President Bush, having waged the most negative campaign by any incumbent president in memory, is presiding over a systematic effort to stop African Americans, Latinos and Native Americans from voting.
The mobilization to express the vote is a new small ''d'' democratic eruption. ACORN, the poverty group, registered more than 1.5 million voters this year, overwhelmingly in minority communities, and is gearing up a new effort to get that vote out. US Action, a collection of state groups, added another 500,000. America Coming Together, one of the infamous 527s, added 100,000 more in Philadelphia alone. The NAACP Voter Fund has registered hundreds of thousands also.
Disc jockeys and musicians summon the young to vote. Voter registration at historically black colleges has soared. In Florida, over a million people -- disproportionately African-American -- have stood in long lines to vote early.
Standing against this democratic expression is a systematic Republican effort at voter suppression. The Justice Department reflects Attorney General John Ashcroft's sordid history of discriminating against minority voters rather than the department's historic role of enforcing the Voting Rights Act. Ashcroft has the department focused on ''voter fraud,'' an old Jim Crow trick, not on enforcing voting rights.
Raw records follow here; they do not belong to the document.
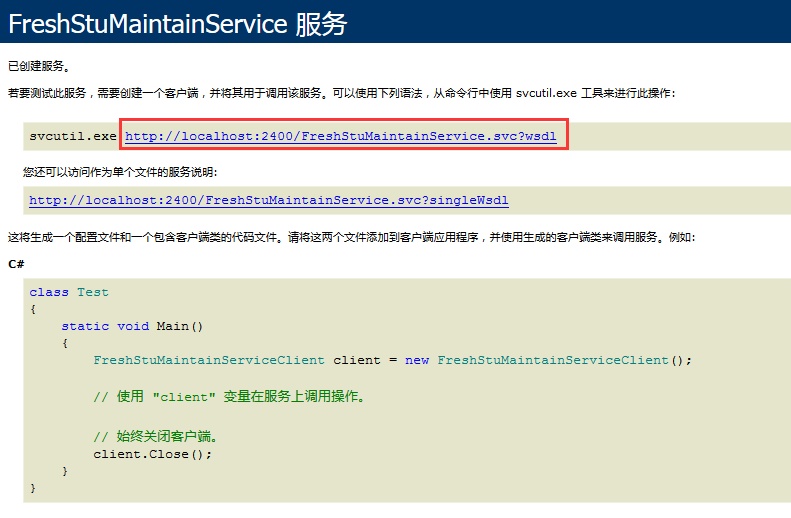Click the class keyword in the code sample

pyautogui.click(x=49, y=292)
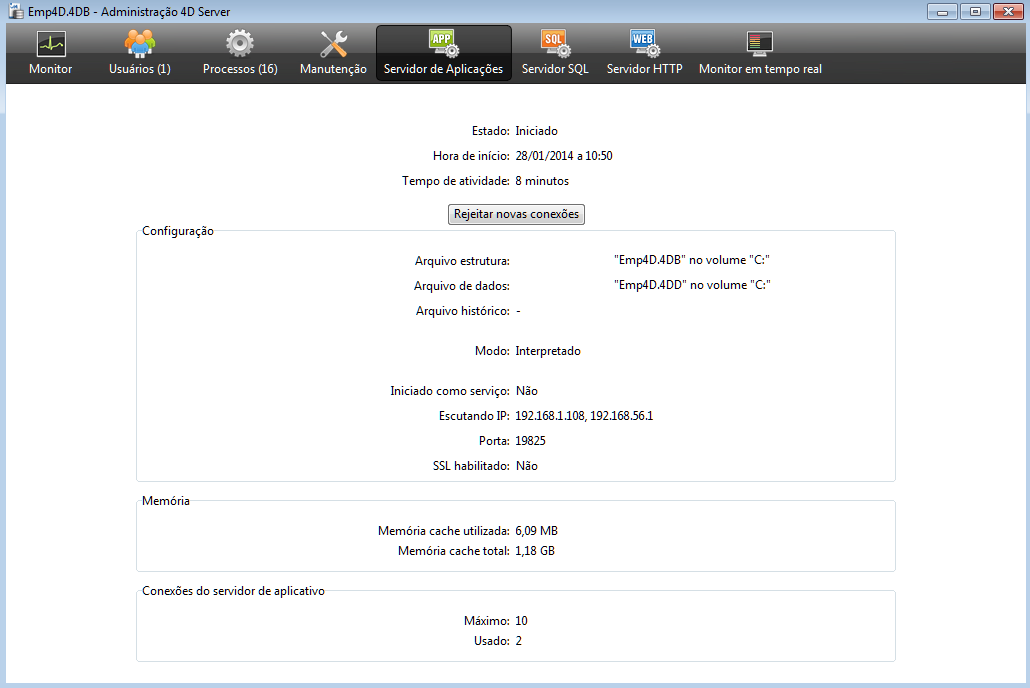Close the 4D Server administration window
The image size is (1030, 688).
(x=1007, y=11)
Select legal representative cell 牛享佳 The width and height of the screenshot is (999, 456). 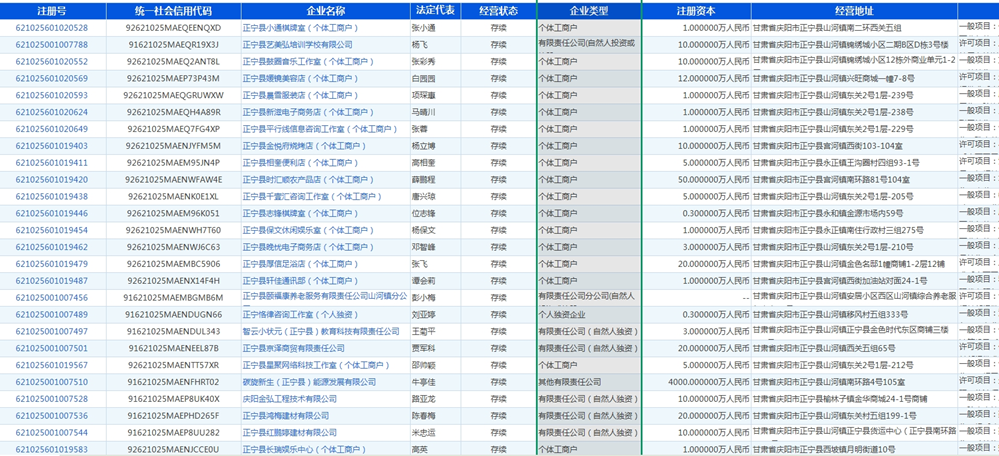pyautogui.click(x=424, y=382)
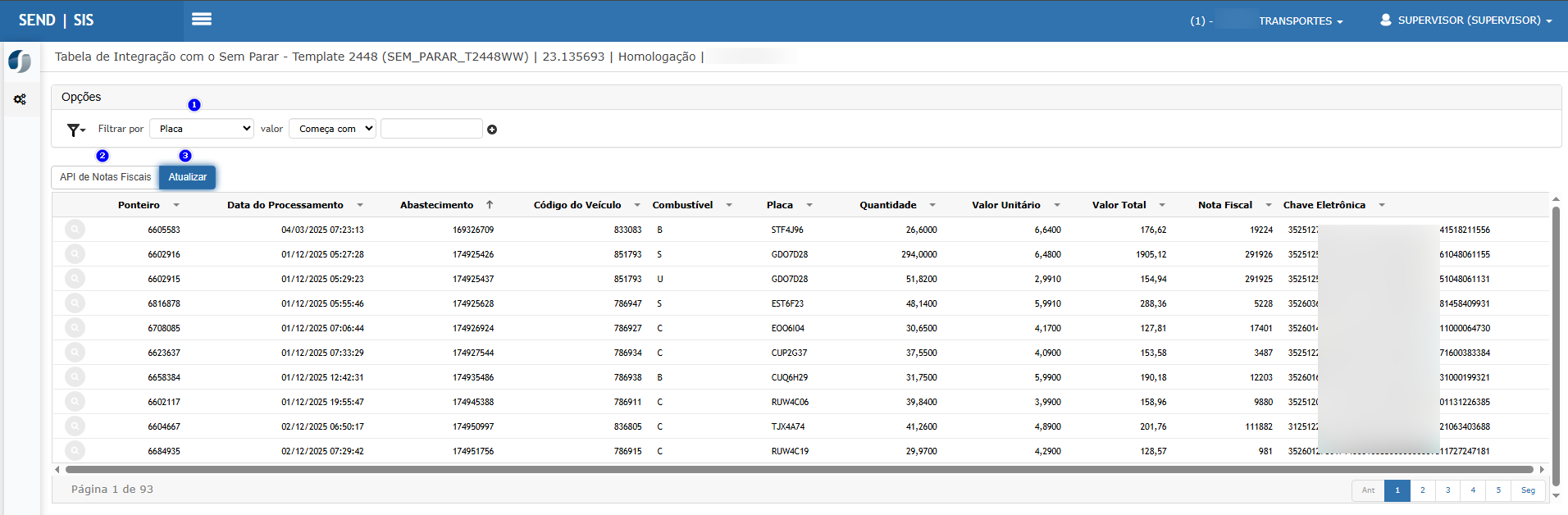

The Internal Revenue Service has been unleashed, threatening the tax status of the NAACP for criticizing Bush, and calling major African-American ministers, trying to intimidate them from calling on the faithful to vote -- even as Christian Coalition ministers turn their churches into Bush organizing centers.
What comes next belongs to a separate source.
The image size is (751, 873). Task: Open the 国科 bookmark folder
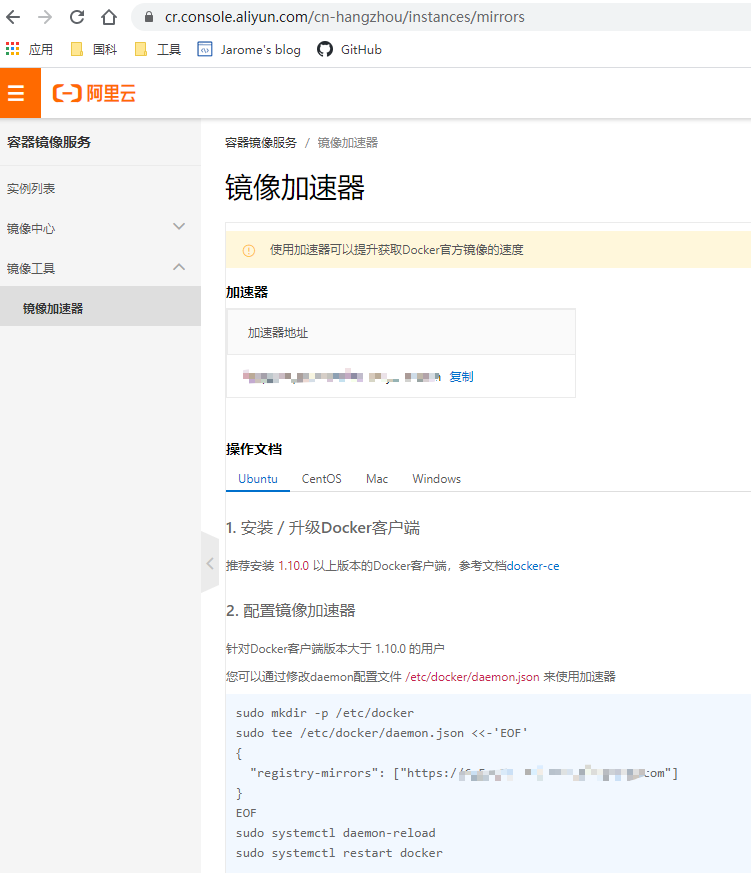[x=94, y=49]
Republicans have organized no effort to register minorities, but launched an unprecedented campaign to exclude the minority vote. They are organizing outside partisans to come to minority precincts and challenge the registration and vote of people they do not even know, notably in Ohio and Florida. If they challenge a big enough number, they figure, they will gum up the voting in minority precincts and discourage those who don't have the time to wait in long lines.
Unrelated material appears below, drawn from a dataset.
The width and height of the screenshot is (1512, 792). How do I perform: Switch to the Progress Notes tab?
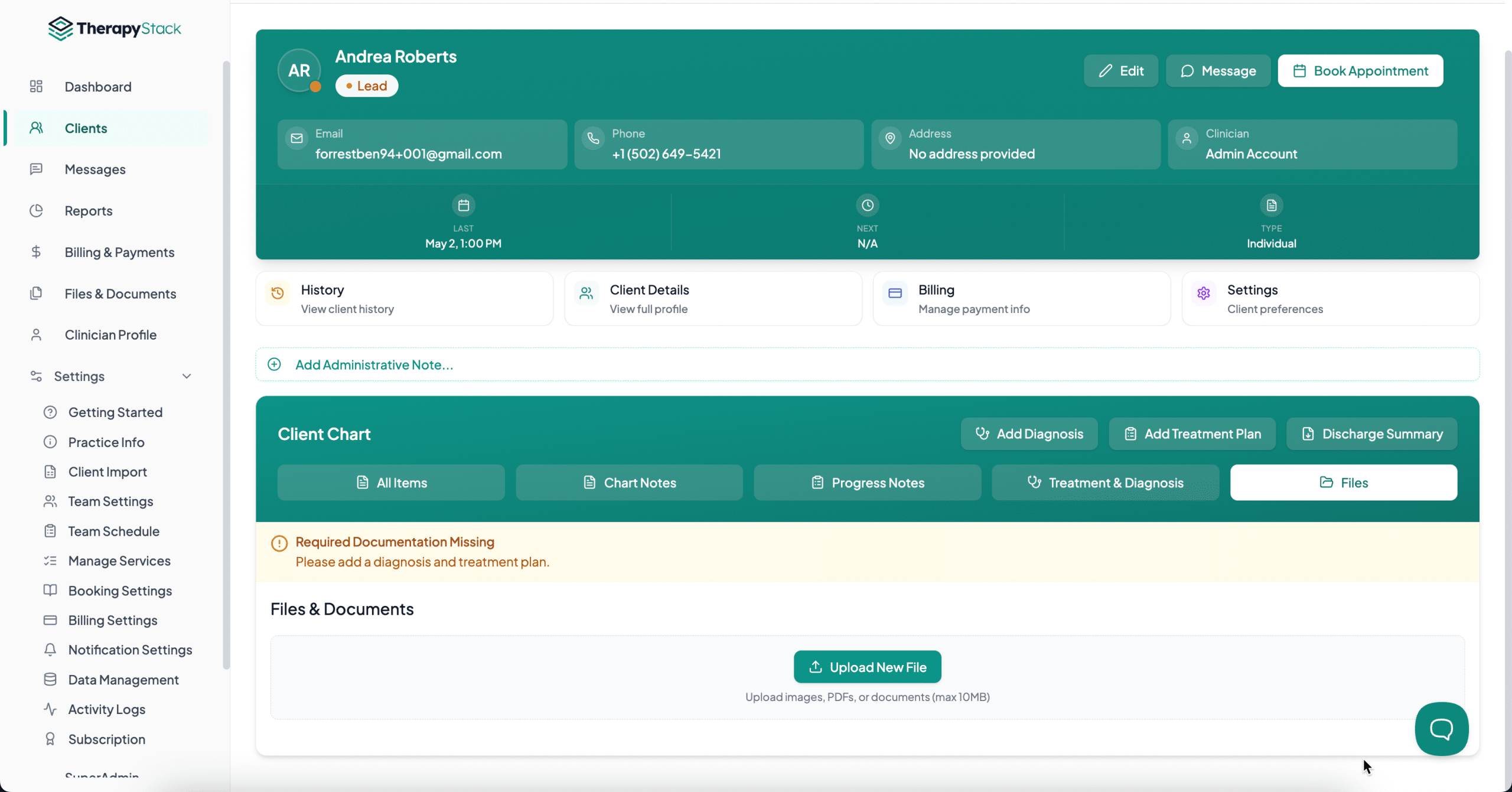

The Republican National Committee has even rolled out its own disinformation program, issuing public complaints about alleged efforts to intimidate Republican voters, in the hope the press would ignore the stark reality: Democrats are trying to help blacks, Hispanics, workers, the young and the poor register and vote and Republicans are trying to stop them.
In Philadelphia and in Michigan, Republican operatives admitted that it was their job to suppress the minority vote. In Ohio, the partisan state election head tried to exclude newly registered voters, but was slapped down by the courts. In Florida, Gov. Jeb Bush's partisan appointee tried to impose a racially biased and inaccurate felons list of ineligible voters but was slapped down once the list was made public.
In many states, Republican legislatures are ignoring federal reforms, seeking to limit provisional voting. We've already seen in Philadelphia an effort to move minority polling places at the last minute, in the hope that confused voters would give up. In South Carolina, a fake flier claiming to be from the NAACP circulated in black neighborhoods falsely threatening voters with arrest if they show up at the polls and have unpaid parking tickets or have failed to pay child support.
Republicans, having failed to reach out to minority voters, seek to suppress their numbers at the polls.
No doubt Bush's operatives will succeed in intimidating and excluding millions of minority voters. But Dr. King taught us just how precious the right to vote is. And despite all the efforts of the president's men, I predict the people's drive to express the vote will overwhelm the administration's effort to suppress it.